John Shaw Neilson was an Australian poet. Slightly built, for most of his life he worked as a labourer, fruit-picking, clearing scrub, navvying and working in quarries, and, after 1928, working as a messenger with the Country Roads Board in Melbourne. Largely untrained and only basically educated, Neilson became known as one of Australia's finest lyric poets, who wrote a great deal about the natural world, and the beauty in it.

Early life
Neilson was born in Penola, South Australia of purely Scottish ancestry. His grandparents were John Neilson and Jessie MacFarlane of Cupar, Neil Mackinnon of Skye, and Margaret Stuart of Greenock. His mother, Margaret MacKinnon, was born at Dartmoor, Victoria, his father, John Neilson, at Stranraer, Scotland, in 1844.

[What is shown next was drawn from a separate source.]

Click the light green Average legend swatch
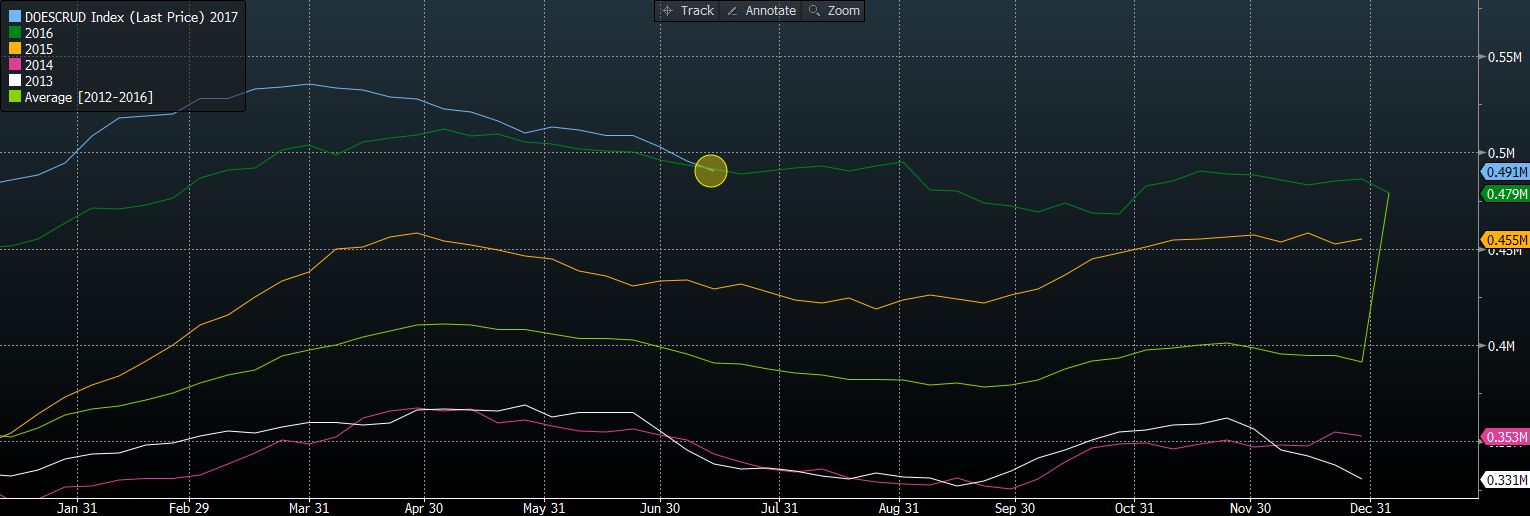 tap(14, 97)
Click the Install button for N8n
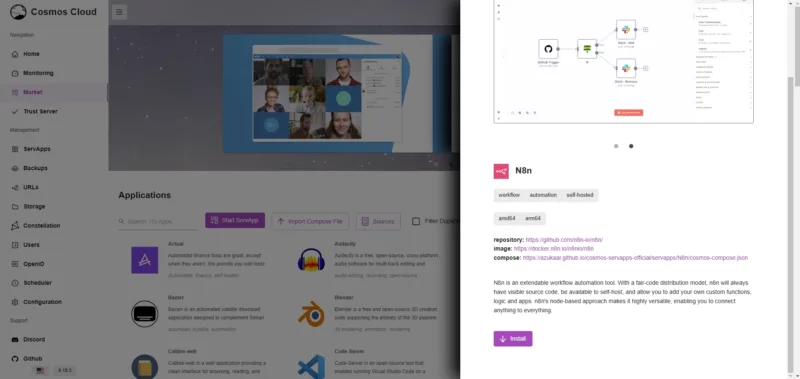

John Neilson senior was brought to South Australia at nine years of age, had practically no education, and was a shepherd, shearer and small farmer all his life. He never had enough money to get good land, and like other pioneers he fought drought and rabbits and other pests, receiving little reward for his labours. He died in 1922, having lived just long enough to see his son accepted as an Australian poet. He himself had written verses; one song, Waiting for the Rain, was popular in the shearing sheds, and in January 1893 he wrote the senior prize poem, The Pioneers, for the literary competition held by the Australian Natives' Association. In 1938 a small collection of his poems, The Men of the Fifties, was published by the Hawthorn Press at Melbourne.

John Shaw Neilson had little more education than his father. When about eight years old he was for 15 months at the state school at Penola, but he had to leave in 1881 when the family removed to Minimay in the south-west Wimmera in Victoria. There was no school at Minimay then, but four years later one was opened and Neilson attended for another 15 months. There was, however, a Bible and a tattered copy of Robert Burns' poems in the house, and when at the age of 15 a copy of Thomas Hood's poems came in his way, Neilson read them all with great joy. Driven out by drought, Neilson's father took his family to Nhill in 1889, and was employed as a farm worker and on the roads. His son soon after began to write verses of which some appeared in the local press and one in The Australasian in Melbourne.

Poetry
In January 1893 John Shaw Neilson won the junior prize for a poem at the Australian Natives' Association's competition, in the same year that his father won the senior prize. In 1895 he went with his father to Sea Lake, and about a year later had some verses accepted by The Bulletin in Sydney. But his health broke down and he did little writing for about four years.

He was contributing to the Bulletin between 1901 and 1906, and about 1908 some of his verses, mostly of a light or popular kind, were accepted by Randolph Bedford for the Clarion. From about 1906 Neilson's sight began to fail, for the rest of his life he was able to do little reading, and most of his work was dictated.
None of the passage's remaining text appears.